SET EXERCISE 1:
In the passage on logical validity, what does the writer say the Modus ponens essentially is?
SET EXERCISE 2:
Which logical truths does the passage on logical validity name as examples?
SET EXERCISE 3:
Does each statement below agree with the passage on logical validity? Answer yes or no for each, and quote the words that decide it.
(a) Society decides which arguments are valid.
(b) Formal logic did not invent correct reasoning.
(c) Most specialists of formal logic do not understand human logic.

───── GIVEN TEXT

If valid here means logically valid, then it is not society which decides what arguments are valid, just as it is not society which decides that a tree looks like a tree.

Why are most people actually convinced that a method of inference like modus ponens actually work?

Most people do not understand formal logic and most specialists of formal logic do not understand human logic.

The Modus ponens is essentially the notion of general rule and everyone understands that if it is true that all bats are mammals, then any particular bat is a mammal. This really all there is to it.

All valid arguments have a logic and the logic of each valid argument is a logical truth, which I define as a self-evident logical expression, such as the Modus ponens, the Modus Tollens, the Hypothetical syllogism etc. Nobody decides that these logical truths are true. It is just self-evident. You no more decide that a Modus ponens is true than you decide of what you see. Whatever you see is by definition self-evident, but it is not you who decide what it is.

Since most people, at least people in good mental health, agree that the Modus ponens is self-evident, the Modus ponens has the same epistemological status as an objective fact, and society does not decide of objective facts.

Formal logic did not invent correct reasoning. Rather, humans recognise a correct reasoning when they see one, just like humans recognise light from darkness.

──────────
───── DATA SHOWN

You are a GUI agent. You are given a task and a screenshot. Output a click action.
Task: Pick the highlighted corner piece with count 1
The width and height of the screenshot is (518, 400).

──────────

FULL SOLUTION 1:
The notion of general rule.

FULL SOLUTION 2:
The Modus ponens, the Modus Tollens and the Hypothetical syllogism.

FULL SOLUTION 3:
(a) No: "it is not society which decides what arguments are valid"
(b) Yes: "Formal logic did not invent correct reasoning."
(c) Yes: "most specialists of formal logic do not understand human logic"